What the exercise asks ▸
Count how many lines in the items below contain the string "Open", matching case exactly, and reply with only that number.

Data for the task ▸
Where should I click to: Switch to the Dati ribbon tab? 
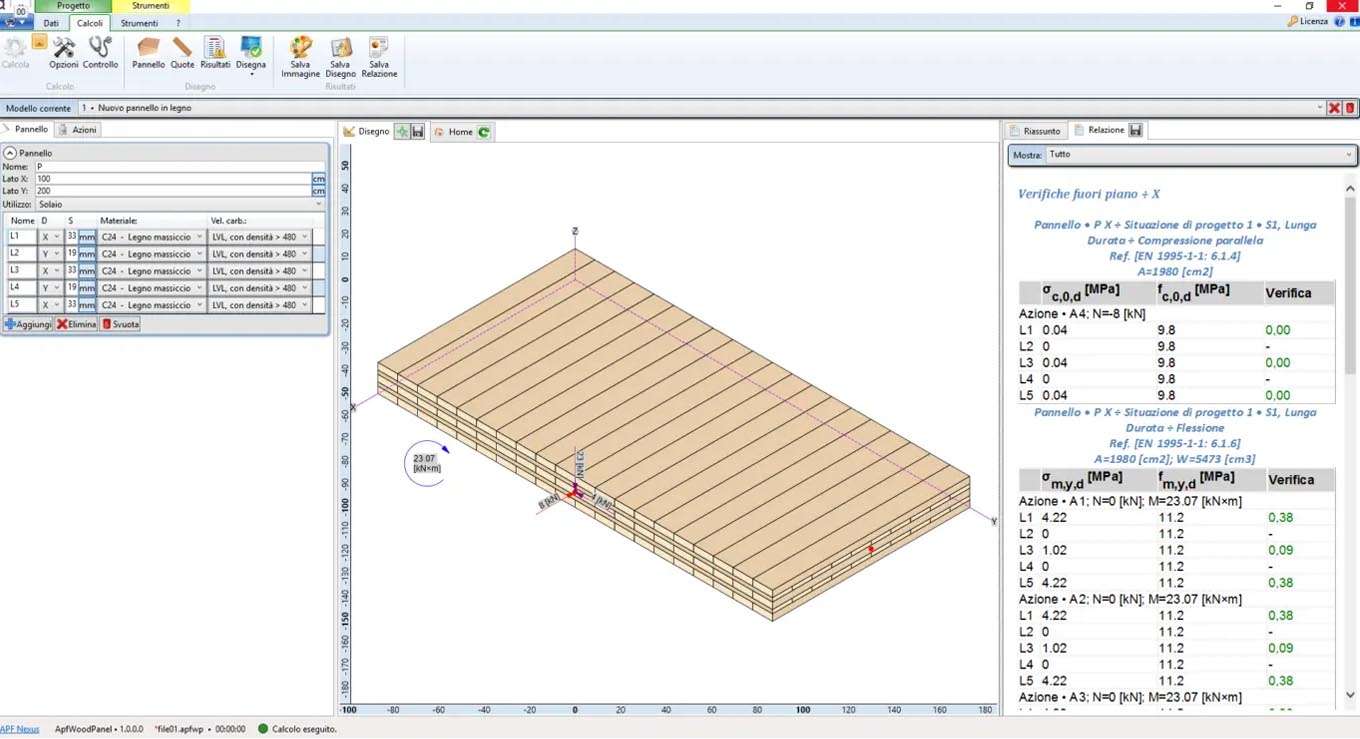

---

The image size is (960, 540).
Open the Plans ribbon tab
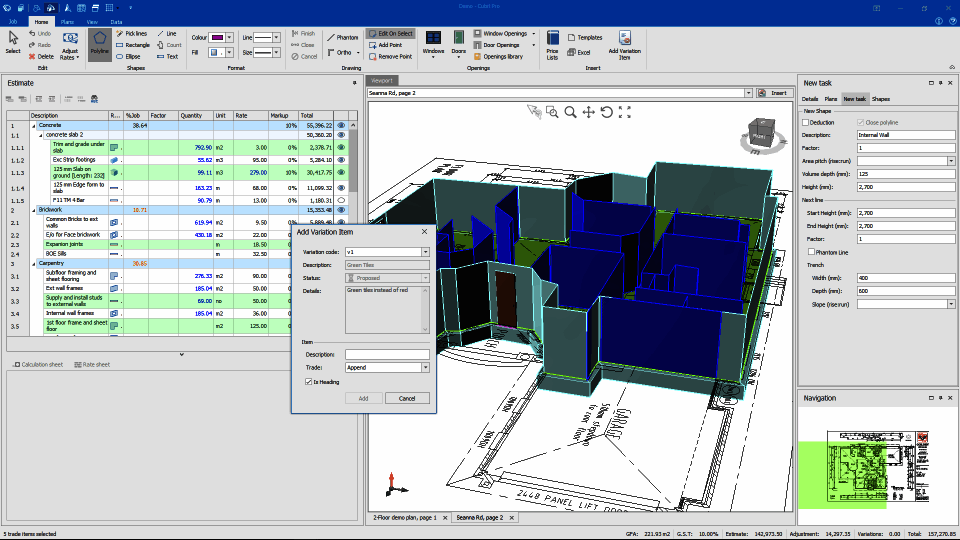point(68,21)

---

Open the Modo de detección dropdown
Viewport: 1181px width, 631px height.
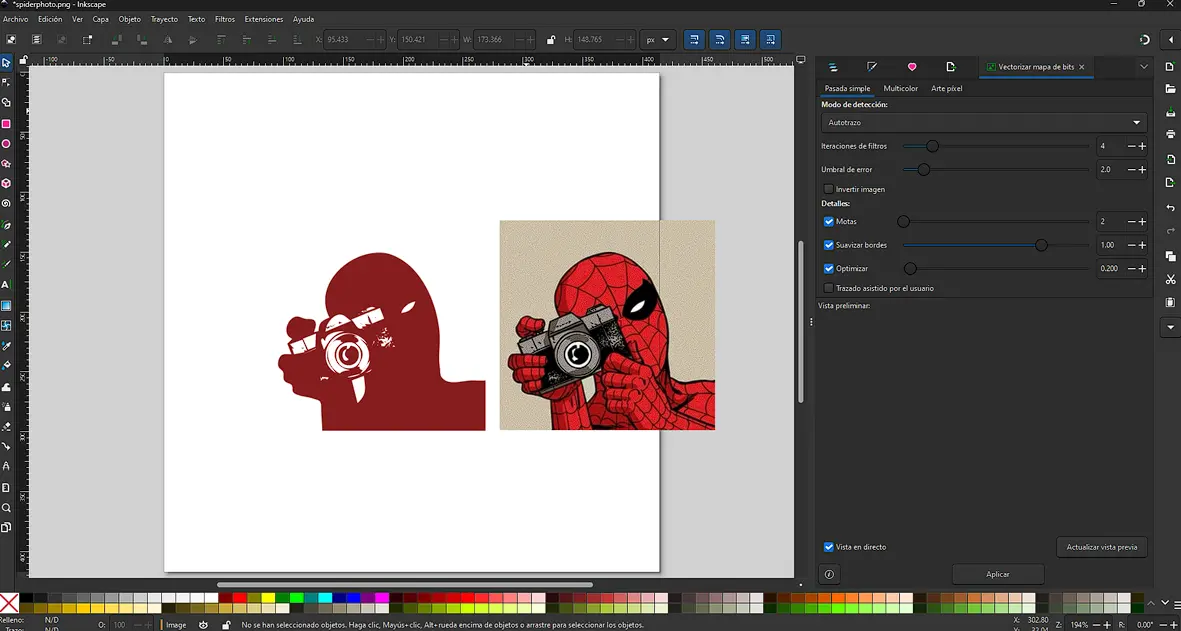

Answer to the task ▸
2